Franklin was fifty before he fully entered upon the study of
Natural Philosophy. Dryden and Scott were not known as authors
until each was in his fortieth year. Boccaccio was thirty-five
when he commenced his literary career, and Alfieri was forty-six
when he began the study of Greek. Dr. Arnold learnt German at an
advanced age, for the purpose of reading Niebuhr in the original;
and in like manner James Watt, when about forty, while working at
his trade of an instrument maker in Glasgow, learnt French, German,
and Italian, to enable himself to peruse the valuable works on
mechanical philosophy which existed in those languages.

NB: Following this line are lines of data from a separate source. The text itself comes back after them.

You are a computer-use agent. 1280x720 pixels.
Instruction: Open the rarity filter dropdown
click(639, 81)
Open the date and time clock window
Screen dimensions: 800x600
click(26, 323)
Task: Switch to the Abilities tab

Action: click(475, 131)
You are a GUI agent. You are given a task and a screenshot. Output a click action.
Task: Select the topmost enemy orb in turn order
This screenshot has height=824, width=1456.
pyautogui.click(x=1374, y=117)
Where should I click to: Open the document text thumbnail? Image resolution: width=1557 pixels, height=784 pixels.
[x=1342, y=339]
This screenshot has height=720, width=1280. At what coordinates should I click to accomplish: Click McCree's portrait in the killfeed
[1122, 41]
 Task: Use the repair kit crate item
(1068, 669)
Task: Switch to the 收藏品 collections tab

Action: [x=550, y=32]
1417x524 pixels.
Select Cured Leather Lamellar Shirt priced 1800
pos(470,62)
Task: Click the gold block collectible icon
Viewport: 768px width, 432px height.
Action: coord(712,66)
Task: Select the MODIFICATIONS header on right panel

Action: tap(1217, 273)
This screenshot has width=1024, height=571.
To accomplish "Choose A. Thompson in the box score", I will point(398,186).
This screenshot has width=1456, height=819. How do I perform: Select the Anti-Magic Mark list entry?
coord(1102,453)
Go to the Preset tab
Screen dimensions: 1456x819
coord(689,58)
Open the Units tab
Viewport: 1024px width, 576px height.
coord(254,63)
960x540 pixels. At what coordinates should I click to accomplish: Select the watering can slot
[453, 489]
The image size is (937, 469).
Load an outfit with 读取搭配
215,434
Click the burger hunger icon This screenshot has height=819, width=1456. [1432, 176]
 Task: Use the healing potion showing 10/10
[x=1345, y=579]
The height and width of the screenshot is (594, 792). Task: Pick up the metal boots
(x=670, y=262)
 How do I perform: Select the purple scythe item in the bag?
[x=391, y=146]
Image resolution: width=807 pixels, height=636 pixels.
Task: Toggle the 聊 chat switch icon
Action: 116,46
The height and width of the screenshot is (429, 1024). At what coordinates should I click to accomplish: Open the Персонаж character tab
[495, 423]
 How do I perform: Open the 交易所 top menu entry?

Thomas
Scott was fifty-six before he began to learn Hebrew. Robert Hall
was once found lying upon the floor, racked by pain, learning
Italian in his old age, to enable him to judge of the parallel
drawn by Macaulay between Milton and Dante. Handel was forty-eight
before he published any of his great works. Indeed hundreds of
instances might be given of men who struck out an entirely new
path, and successfully entered on new studies, at a comparatively
advanced time of life. None but the frivolous or the indolent will
say, "I am too old to learn." {31}
And here we would repeat what we have said before, that it is not
men of genius who move the world and take the lead in it, so much
as men of steadfastness, purpose, and indefatigable industry.